Imagine please, that you’re at a stereotypical village fete.
Prize bulls are being paraded, tractors are being driven, sheep dog trials are taking place.
In the marquee there’s a big commotion as Mary Berry (pictured) arrives to judge the best cakes.
The former queen of Great British Bake Off is as charming and gracious as you’d imagine as she moves down the trestle table.
After much pondering, she awards first prize to a fruit cake.
The crowd is surprised and one brave soul asks Mary why she chose the winner.
"Because it is the biggest", she replies.
The crowd realise that she hasn’t actually tasted any of the cakes and a mutiny is only averted when Mary gives an impromptu baking class.
She departs, reputation intact.
And back to media. It’s odd that in digital, the strength of a publisher is judged on one thing - size.
That’s not the same in other media: in commercial radio for example, the health of a radio station is determined by the size of the audience and by how long they listen for - reach and hours. Hours define quality.
In radio, people don’t hang around if they don’t like the output.
In digital, we focus on size first (number of unique users a month), and then we quickly disappear down a cost per something or click-through rabbit hole.
It feels desperately immature, crude even, that we ended up here because the tech allowed digital publishing to be measured in this way.
I heard a horror story the other day that a big high street retailer uses click-through rate as its primary success criteria for all its digital campaigns.

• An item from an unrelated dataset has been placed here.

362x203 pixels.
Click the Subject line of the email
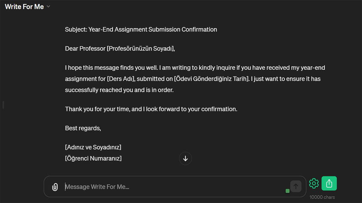pyautogui.click(x=141, y=29)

To determine the strength of digital publishers we should look to add time spent to the consideration process - an entirely objective measure that both the buy and sell side could agree on.
Yet, outside of the Financial Times and The Economist’s efforts to sell "cost per hour" audiences, we never talk about it as a measure of a publisher’s competence.

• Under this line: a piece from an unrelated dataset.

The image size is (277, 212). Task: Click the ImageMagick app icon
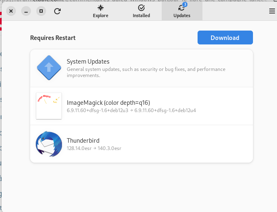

With PAMCo data now here, it is time for a reset - the data on time spent is available to all.
Here’s an example of the Mary Berry school of evaluation: Marie Claire is at number 6 in the digital reach chart, but it’s number 1 for time spent per day. Looking at both factors gives you a more rounded sense of the strength of the brand.
Publishers create the some of the most shared content on the planet, and are wise to the tricks that can create a big audience - tricks like clickbait headlines.
Putting the kick off time for a football match in your headline is a clever way to build reach via search, but says nothing to a buyer about your standards of journalism and the relationship with your readers.
We’re overdue a greater balance in our understanding of the health of publishers. The introduction of time would act as the best proxy for quality, as time is the best signal of the attention readers are prepared to give content.
Lumen, the eye-tracking experts, have evidence that attention leads to sales, so adding time as a consideration is important for real business outcomes.
A village fete cake competition needs more than one measure for it to be deemed fair.
With media, as with fruit cake, quality matters as much as quantity.